Given entries START

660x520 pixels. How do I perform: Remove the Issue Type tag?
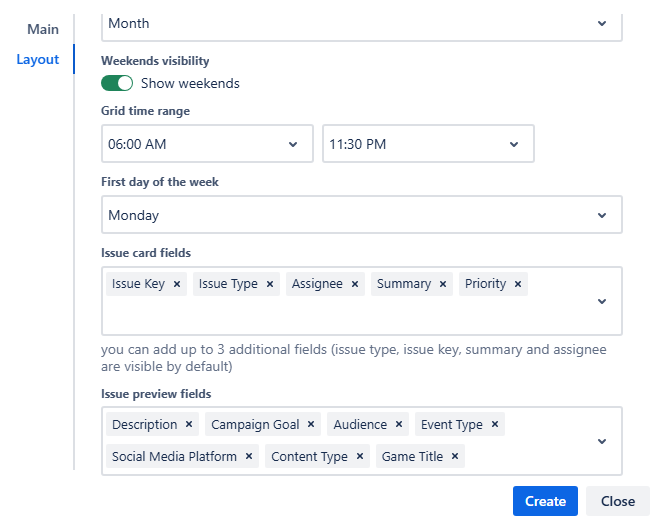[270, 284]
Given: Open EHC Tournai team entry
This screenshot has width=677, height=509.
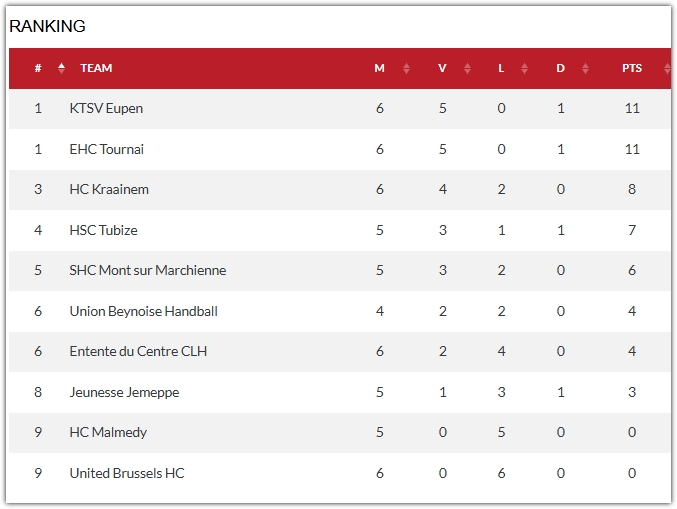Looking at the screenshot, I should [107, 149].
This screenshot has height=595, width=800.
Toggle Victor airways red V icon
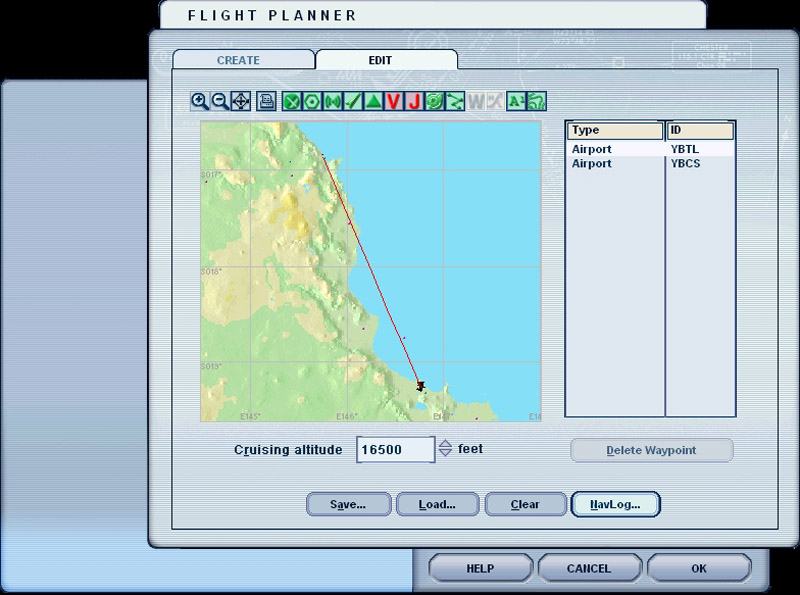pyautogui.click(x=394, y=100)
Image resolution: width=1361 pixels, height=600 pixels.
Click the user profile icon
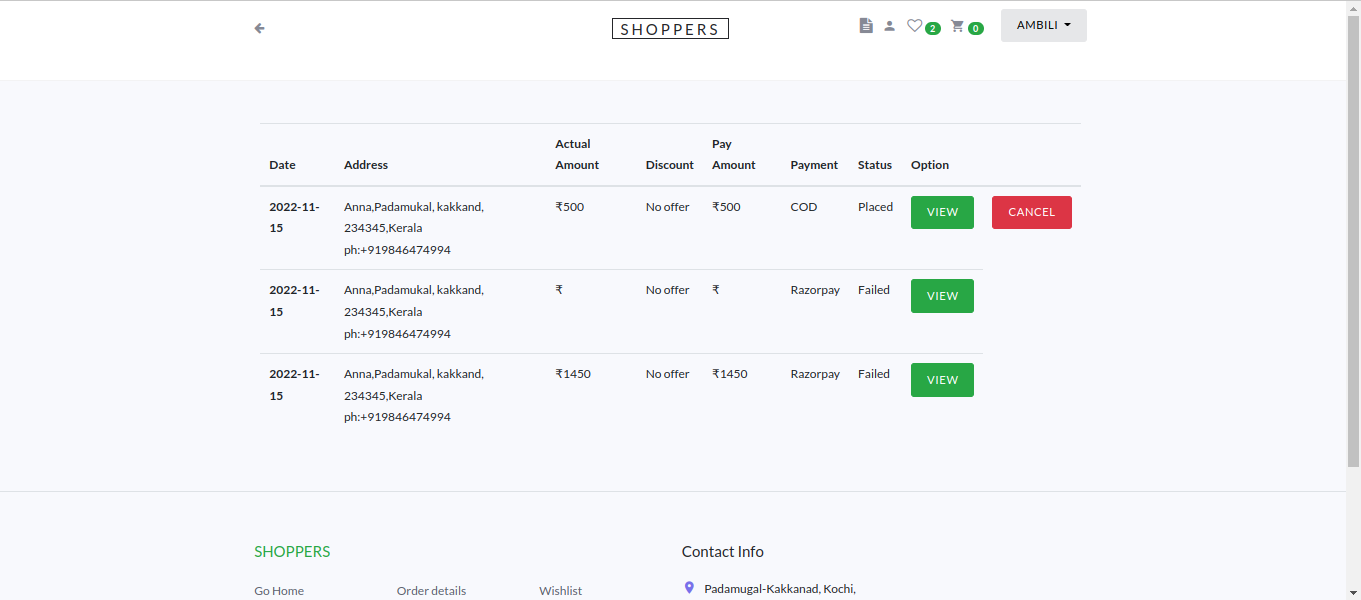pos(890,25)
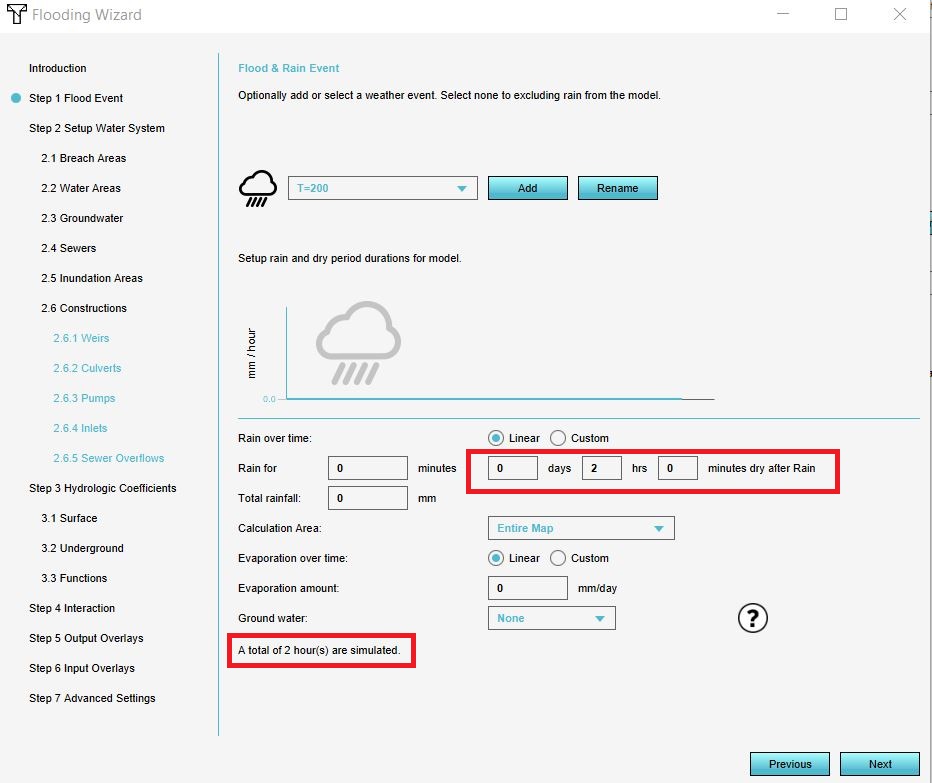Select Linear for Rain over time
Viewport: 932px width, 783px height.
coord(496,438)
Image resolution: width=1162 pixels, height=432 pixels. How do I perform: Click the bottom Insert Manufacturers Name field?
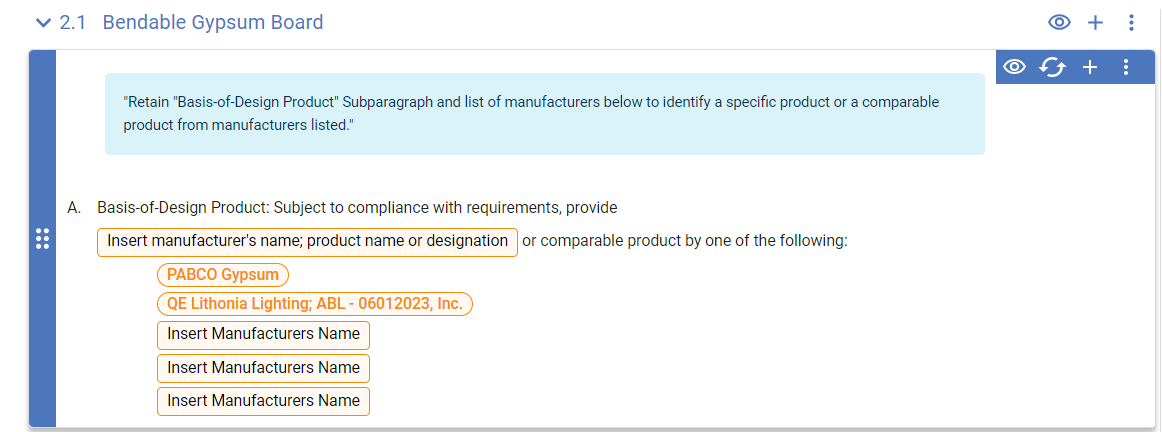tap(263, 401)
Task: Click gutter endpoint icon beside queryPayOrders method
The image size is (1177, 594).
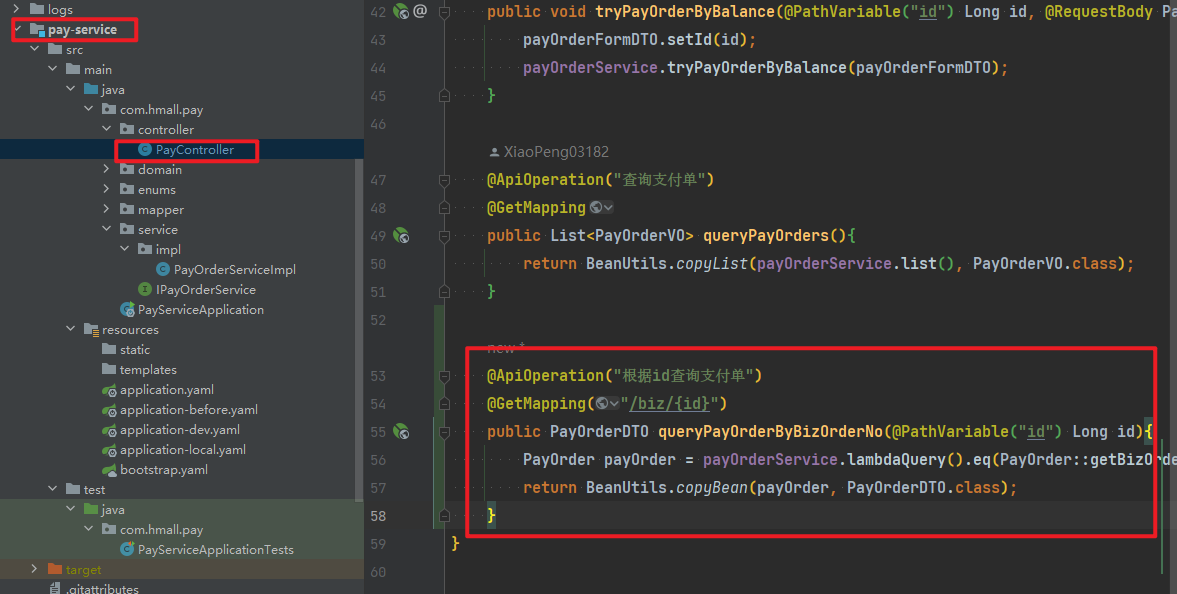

Given entries END

Activity: Line by line, write out the data above exactly, without the pictures.

Written solution:
660x520 pixels. How do I perform: Remove the Issue Type tag?
[270, 284]
Given: Open EHC Tournai team entry
This screenshot has width=677, height=509.
Looking at the screenshot, I should [107, 149].
This screenshot has height=595, width=800.
Toggle Victor airways red V icon
pyautogui.click(x=394, y=100)
Image resolution: width=1361 pixels, height=600 pixels.
Click the user profile icon
pos(890,25)
Select Linear for Rain over time
Viewport: 932px width, 783px height.
coord(496,438)
Image resolution: width=1162 pixels, height=432 pixels. How do I perform: Click the bottom Insert Manufacturers Name field?
tap(263, 401)
Task: Click gutter endpoint icon beside queryPayOrders method
The image size is (1177, 594).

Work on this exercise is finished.